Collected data

★ ★ ★ ★ ★ ★ ★

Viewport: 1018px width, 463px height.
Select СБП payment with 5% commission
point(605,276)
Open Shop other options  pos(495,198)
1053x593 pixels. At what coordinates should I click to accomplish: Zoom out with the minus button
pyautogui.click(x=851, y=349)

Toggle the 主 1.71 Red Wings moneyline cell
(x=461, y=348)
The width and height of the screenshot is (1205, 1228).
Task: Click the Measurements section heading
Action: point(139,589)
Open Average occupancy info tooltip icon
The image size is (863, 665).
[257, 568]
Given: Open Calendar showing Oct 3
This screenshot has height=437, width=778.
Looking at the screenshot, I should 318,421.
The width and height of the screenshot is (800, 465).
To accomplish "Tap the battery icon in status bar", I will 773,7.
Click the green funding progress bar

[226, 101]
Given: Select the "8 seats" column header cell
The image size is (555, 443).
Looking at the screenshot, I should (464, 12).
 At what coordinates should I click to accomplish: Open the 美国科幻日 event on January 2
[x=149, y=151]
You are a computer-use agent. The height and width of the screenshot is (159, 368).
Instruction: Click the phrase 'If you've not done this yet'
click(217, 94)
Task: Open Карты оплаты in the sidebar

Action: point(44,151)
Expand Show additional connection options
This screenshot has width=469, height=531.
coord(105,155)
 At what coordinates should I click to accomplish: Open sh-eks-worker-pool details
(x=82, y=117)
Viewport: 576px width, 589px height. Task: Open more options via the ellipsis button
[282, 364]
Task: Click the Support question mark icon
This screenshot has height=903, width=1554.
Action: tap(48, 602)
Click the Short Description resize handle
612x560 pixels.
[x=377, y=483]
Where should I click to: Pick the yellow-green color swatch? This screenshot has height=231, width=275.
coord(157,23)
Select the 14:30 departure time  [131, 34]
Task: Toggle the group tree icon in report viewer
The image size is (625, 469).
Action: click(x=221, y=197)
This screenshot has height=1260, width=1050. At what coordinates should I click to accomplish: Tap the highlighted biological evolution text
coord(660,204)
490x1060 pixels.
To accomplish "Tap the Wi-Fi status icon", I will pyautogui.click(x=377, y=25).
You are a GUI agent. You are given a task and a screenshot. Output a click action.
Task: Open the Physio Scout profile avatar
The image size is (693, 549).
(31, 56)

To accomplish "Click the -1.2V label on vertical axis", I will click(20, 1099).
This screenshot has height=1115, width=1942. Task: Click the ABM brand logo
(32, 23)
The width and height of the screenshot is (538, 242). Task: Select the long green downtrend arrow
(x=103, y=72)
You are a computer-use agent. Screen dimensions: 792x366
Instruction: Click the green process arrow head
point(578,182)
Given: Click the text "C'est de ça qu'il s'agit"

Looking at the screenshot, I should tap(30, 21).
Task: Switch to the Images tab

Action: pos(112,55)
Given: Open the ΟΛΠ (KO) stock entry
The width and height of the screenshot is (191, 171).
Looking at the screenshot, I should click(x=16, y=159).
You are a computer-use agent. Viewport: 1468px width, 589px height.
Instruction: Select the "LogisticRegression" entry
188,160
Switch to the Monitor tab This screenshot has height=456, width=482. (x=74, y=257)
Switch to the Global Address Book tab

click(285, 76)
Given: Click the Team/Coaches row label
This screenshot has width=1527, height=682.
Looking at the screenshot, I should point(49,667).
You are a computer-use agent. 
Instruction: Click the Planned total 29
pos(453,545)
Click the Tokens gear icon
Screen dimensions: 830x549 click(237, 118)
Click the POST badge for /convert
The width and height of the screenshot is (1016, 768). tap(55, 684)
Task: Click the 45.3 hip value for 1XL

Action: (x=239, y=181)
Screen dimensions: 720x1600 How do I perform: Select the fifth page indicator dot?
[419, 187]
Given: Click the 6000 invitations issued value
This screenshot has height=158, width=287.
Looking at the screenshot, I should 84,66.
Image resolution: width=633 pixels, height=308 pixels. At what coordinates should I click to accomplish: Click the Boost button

★ ★ ★ ★ ★ ★ ★

YOUR GOAL
Retype the entries above. Match them exactly.

SOLVED EXERCISE
Viewport: 1018px width, 463px height.
Select СБП payment with 5% commission
point(605,276)
Open Shop other options  pos(495,198)
1053x593 pixels. At what coordinates should I click to accomplish: Zoom out with the minus button
pyautogui.click(x=851, y=349)

Toggle the 主 1.71 Red Wings moneyline cell
(x=461, y=348)
The width and height of the screenshot is (1205, 1228).
Task: Click the Measurements section heading
Action: point(139,589)
Open Average occupancy info tooltip icon
The image size is (863, 665).
[257, 568]
Given: Open Calendar showing Oct 3
This screenshot has height=437, width=778.
Looking at the screenshot, I should 318,421.
The width and height of the screenshot is (800, 465).
To accomplish "Tap the battery icon in status bar", I will 773,7.
Click the green funding progress bar

[226, 101]
Given: Select the "8 seats" column header cell
The image size is (555, 443).
Looking at the screenshot, I should (464, 12).
 At what coordinates should I click to accomplish: Open the 美国科幻日 event on January 2
[x=149, y=151]
You are a computer-use agent. The height and width of the screenshot is (159, 368).
Instruction: Click the phrase 'If you've not done this yet'
click(217, 94)
Task: Open Карты оплаты in the sidebar

Action: point(44,151)
Expand Show additional connection options
This screenshot has width=469, height=531.
coord(105,155)
 At what coordinates should I click to accomplish: Open sh-eks-worker-pool details
(x=82, y=117)
Viewport: 576px width, 589px height. Task: Open more options via the ellipsis button
[282, 364]
Task: Click the Support question mark icon
This screenshot has height=903, width=1554.
Action: tap(48, 602)
Click the Short Description resize handle
612x560 pixels.
[x=377, y=483]
Where should I click to: Pick the yellow-green color swatch? This screenshot has height=231, width=275.
coord(157,23)
Select the 14:30 departure time  [131, 34]
Task: Toggle the group tree icon in report viewer
The image size is (625, 469).
Action: click(x=221, y=197)
This screenshot has height=1260, width=1050. At what coordinates should I click to accomplish: Tap the highlighted biological evolution text
coord(660,204)
490x1060 pixels.
To accomplish "Tap the Wi-Fi status icon", I will pyautogui.click(x=377, y=25).
You are a GUI agent. You are given a task and a screenshot. Output a click action.
Task: Open the Physio Scout profile avatar
The image size is (693, 549).
(31, 56)

To accomplish "Click the -1.2V label on vertical axis", I will click(20, 1099).
This screenshot has height=1115, width=1942. Task: Click the ABM brand logo
(32, 23)
The width and height of the screenshot is (538, 242). Task: Select the long green downtrend arrow
(x=103, y=72)
You are a computer-use agent. Screen dimensions: 792x366
Instruction: Click the green process arrow head
point(578,182)
Given: Click the text "C'est de ça qu'il s'agit"

Looking at the screenshot, I should tap(30, 21).
Task: Switch to the Images tab

Action: pos(112,55)
Given: Open the ΟΛΠ (KO) stock entry
The width and height of the screenshot is (191, 171).
Looking at the screenshot, I should click(x=16, y=159).
You are a computer-use agent. Viewport: 1468px width, 589px height.
Instruction: Select the "LogisticRegression" entry
188,160
Switch to the Monitor tab This screenshot has height=456, width=482. (x=74, y=257)
Switch to the Global Address Book tab

click(285, 76)
Given: Click the Team/Coaches row label
This screenshot has width=1527, height=682.
Looking at the screenshot, I should point(49,667).
You are a computer-use agent. 
Instruction: Click the Planned total 29
pos(453,545)
Click the Tokens gear icon
Screen dimensions: 830x549 click(237, 118)
Click the POST badge for /convert
The width and height of the screenshot is (1016, 768). tap(55, 684)
Task: Click the 45.3 hip value for 1XL

Action: (x=239, y=181)
Screen dimensions: 720x1600 How do I perform: Select the fifth page indicator dot?
[419, 187]
Given: Click the 6000 invitations issued value
This screenshot has height=158, width=287.
Looking at the screenshot, I should 84,66.
Image resolution: width=633 pixels, height=308 pixels. At what coordinates should I click to accomplish: Click the Boost button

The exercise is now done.